INPUT DATA:
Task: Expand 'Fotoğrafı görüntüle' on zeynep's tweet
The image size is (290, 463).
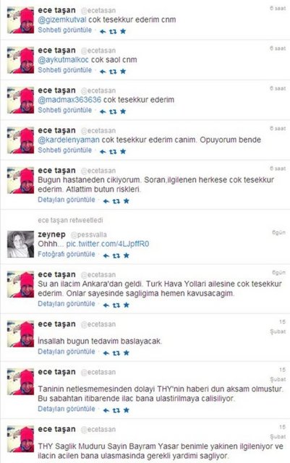Action: 67,254
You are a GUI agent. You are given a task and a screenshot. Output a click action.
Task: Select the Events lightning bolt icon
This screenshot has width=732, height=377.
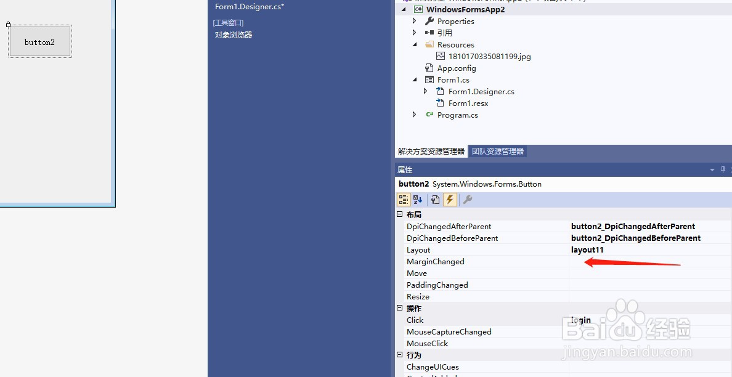[x=450, y=199]
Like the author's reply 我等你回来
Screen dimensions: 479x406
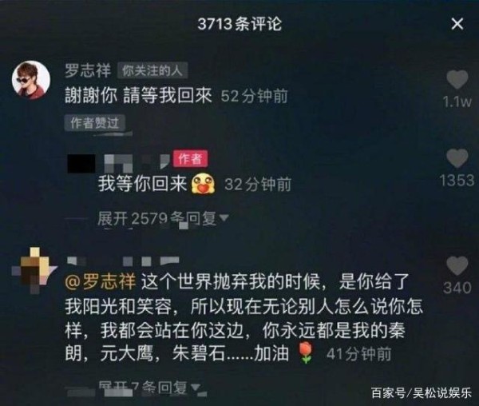pos(457,158)
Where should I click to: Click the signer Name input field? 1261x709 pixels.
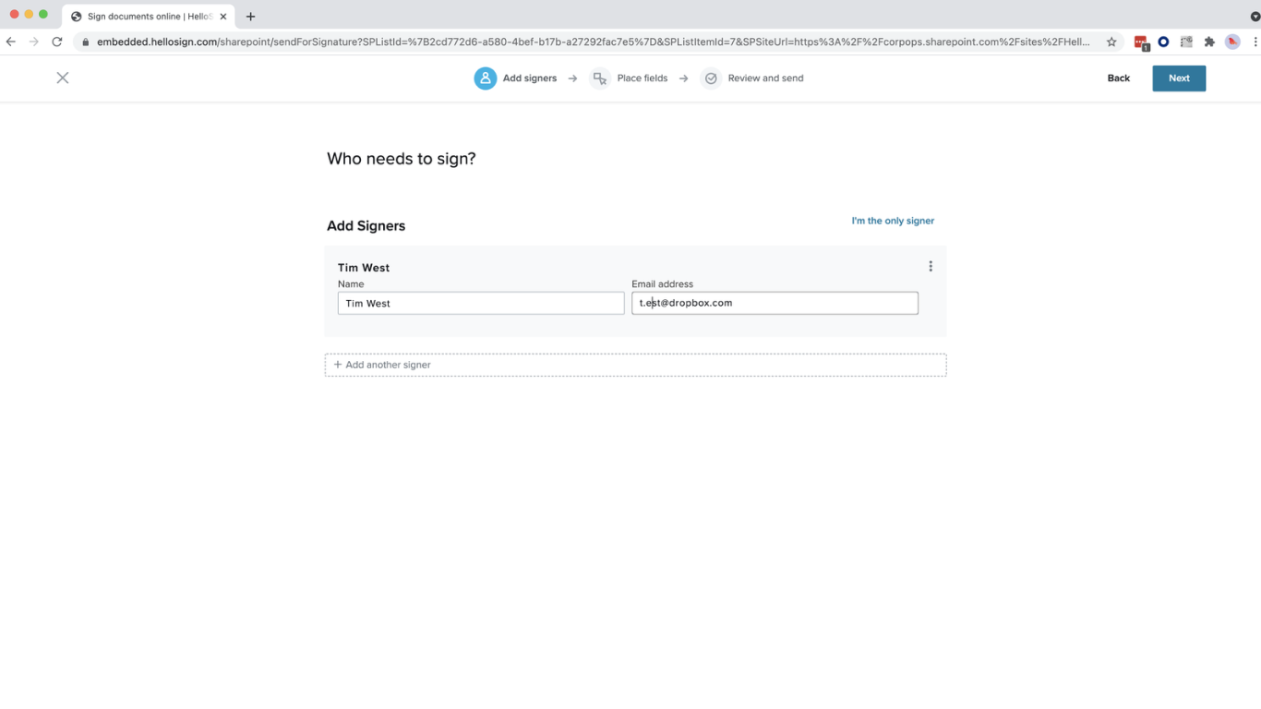coord(481,303)
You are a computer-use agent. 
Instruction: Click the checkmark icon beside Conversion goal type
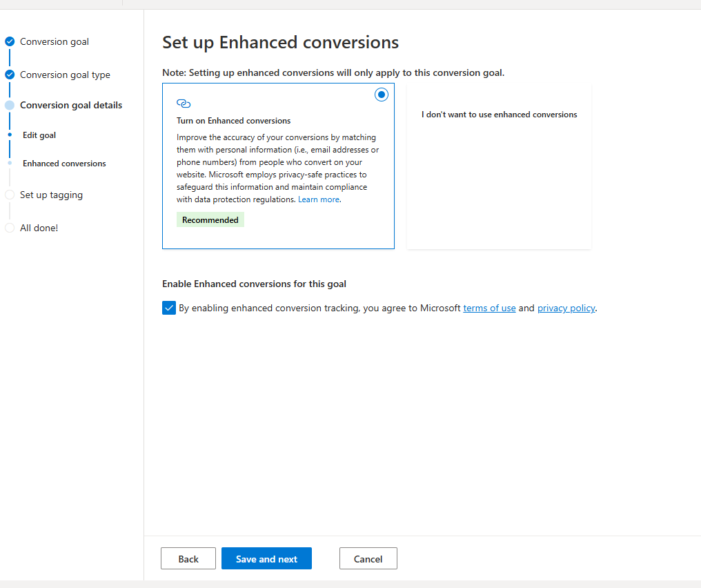point(10,75)
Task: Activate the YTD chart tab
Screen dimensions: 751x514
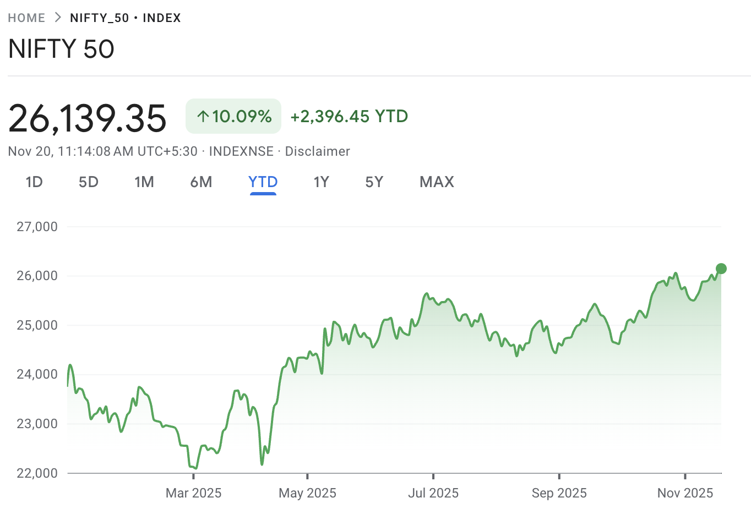Action: click(x=263, y=182)
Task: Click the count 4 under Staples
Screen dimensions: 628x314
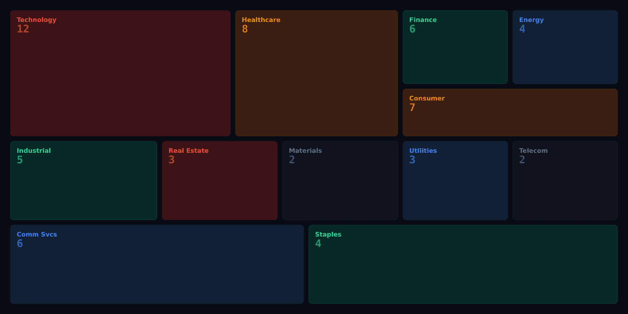Action: click(318, 244)
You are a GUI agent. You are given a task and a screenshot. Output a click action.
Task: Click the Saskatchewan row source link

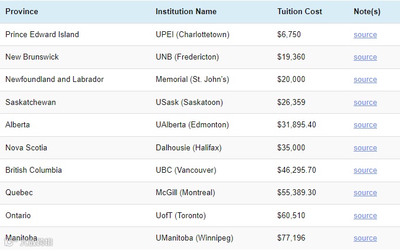(x=365, y=103)
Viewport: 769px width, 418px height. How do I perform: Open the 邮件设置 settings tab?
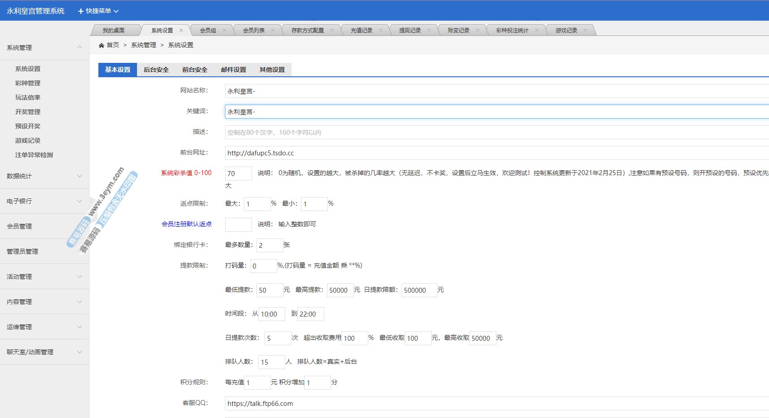click(233, 70)
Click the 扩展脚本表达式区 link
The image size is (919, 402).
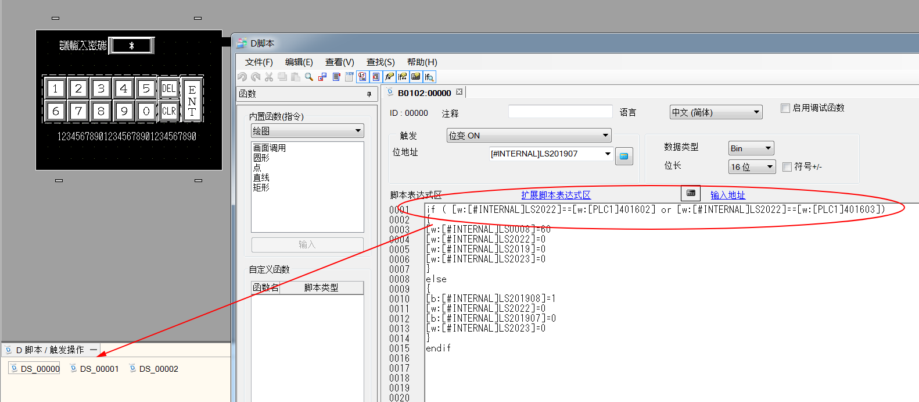tap(555, 195)
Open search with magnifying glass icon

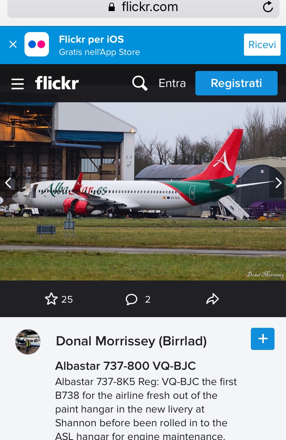[x=140, y=83]
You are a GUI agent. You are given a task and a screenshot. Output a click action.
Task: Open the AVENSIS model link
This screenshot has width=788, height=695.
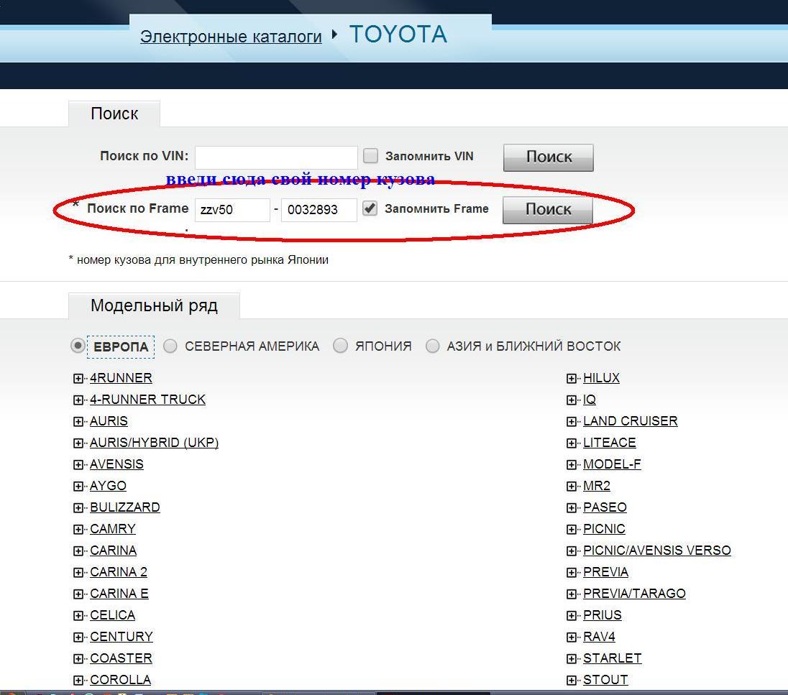pyautogui.click(x=116, y=464)
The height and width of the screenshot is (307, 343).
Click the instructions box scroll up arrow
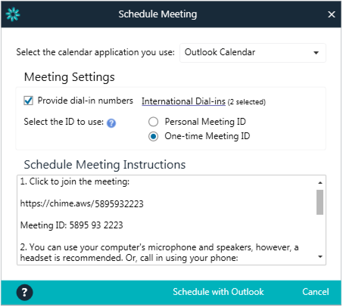[x=320, y=183]
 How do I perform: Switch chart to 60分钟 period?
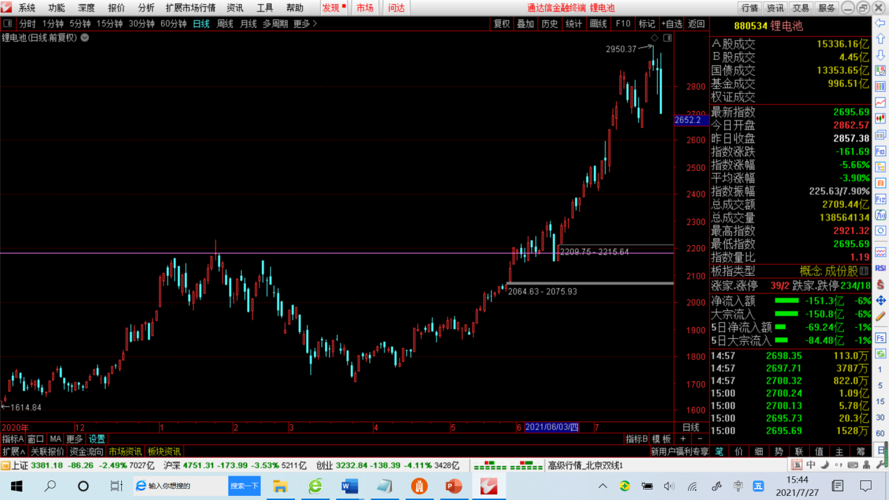pos(173,24)
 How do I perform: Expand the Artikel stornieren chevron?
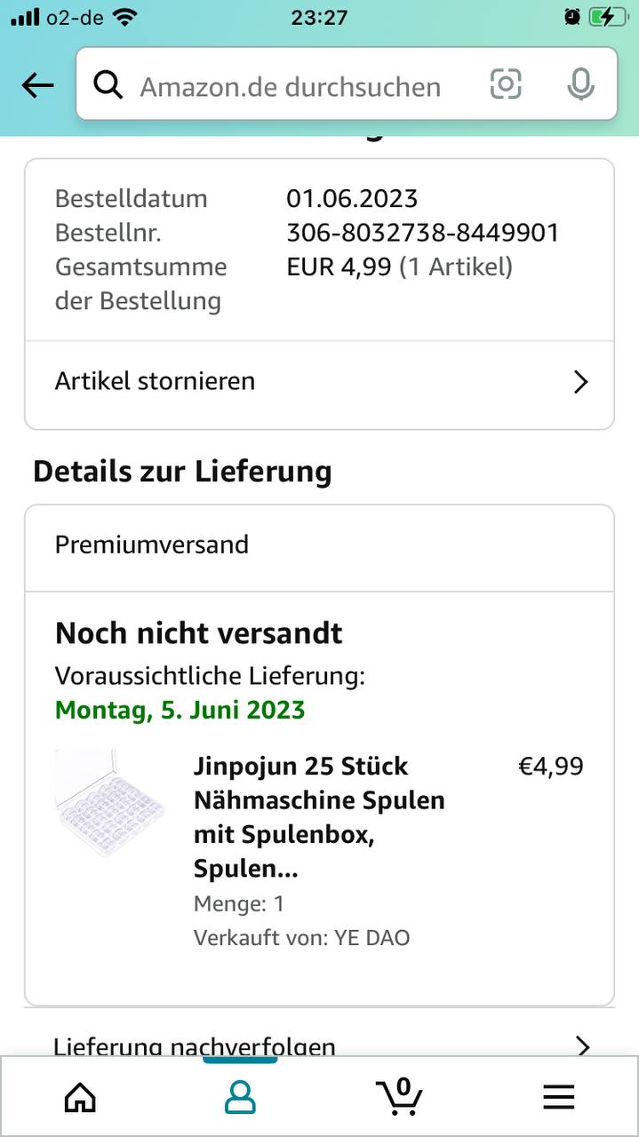(x=581, y=382)
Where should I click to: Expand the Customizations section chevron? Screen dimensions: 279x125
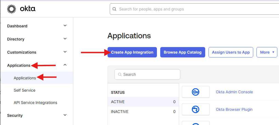pyautogui.click(x=65, y=52)
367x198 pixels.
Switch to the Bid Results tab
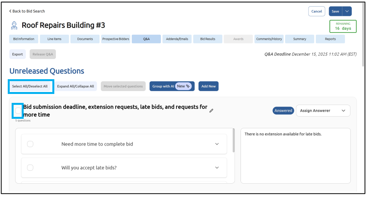208,39
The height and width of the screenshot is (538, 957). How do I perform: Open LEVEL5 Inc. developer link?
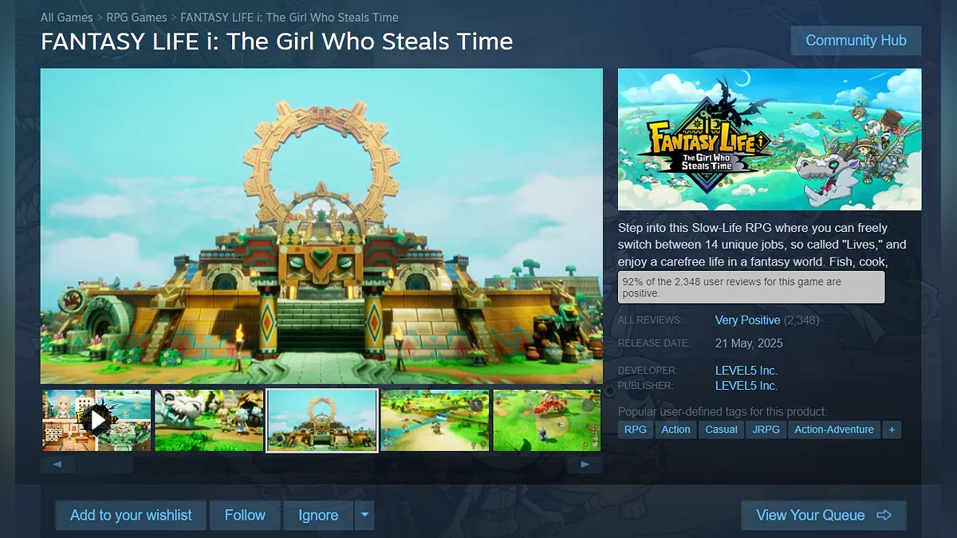[x=746, y=371]
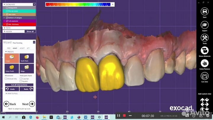
Task: Toggle the Antagonists checkbox
Action: point(7,8)
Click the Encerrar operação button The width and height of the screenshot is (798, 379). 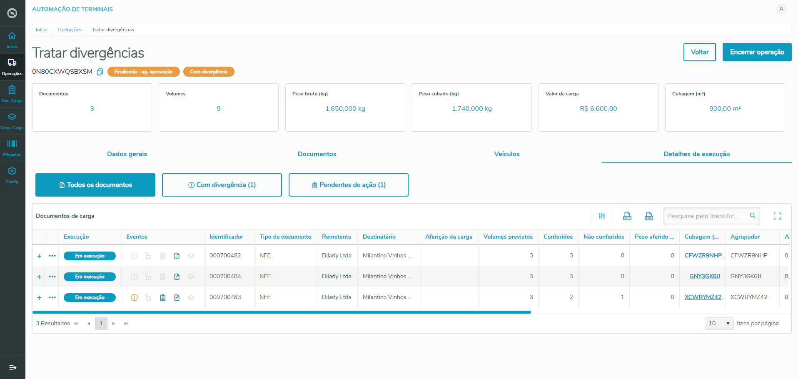(757, 52)
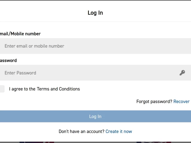Follow the Create it now link
Viewport: 191px width, 143px height.
pos(119,131)
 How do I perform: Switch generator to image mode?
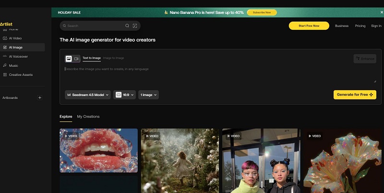click(69, 59)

DIRECTIONS FOR THIS TASK:
Write out the records above exactly. Begin with the first line, end with the line holding "The height and width of the screenshot is (307, 343).", and drop the pictures.

RESPONSE AREA:
Task: Expand 'Fotoğrafı görüntüle' on zeynep's tweet
The image size is (290, 463).
Action: 67,254
You are a GUI agent. You are given a task and a screenshot. Output a click action.
Task: Select the Events lightning bolt icon
This screenshot has width=732, height=377.
[x=450, y=199]
Like the author's reply 我等你回来
Screen dimensions: 479x406
pos(457,158)
Where should I click to: Click the signer Name input field? 1261x709 pixels.
coord(481,303)
You are a computer-use agent. 
Instruction: Click the checkmark icon beside Conversion goal type
point(10,75)
Task: Activate the YTD chart tab
Screen dimensions: 751x514
Action: click(x=263, y=182)
Task: Click the count 4 under Staples
Screen dimensions: 628x314
Action: click(318, 244)
You are a GUI agent. You are given a task and a screenshot. Output a click action.
Task: Click the Saskatchewan row source link

(x=365, y=103)
Viewport: 769px width, 418px height. How do I perform: Open the 邮件设置 settings tab?
click(233, 70)
Click the 扩展脚本表达式区 link
The image size is (919, 402).
tap(555, 195)
Open search with magnifying glass icon

[x=140, y=83]
You are a GUI agent. You are given a task and a screenshot. Output a click action.
Task: Open the AVENSIS model link
This screenshot has width=788, height=695.
pyautogui.click(x=116, y=464)
The height and width of the screenshot is (307, 343).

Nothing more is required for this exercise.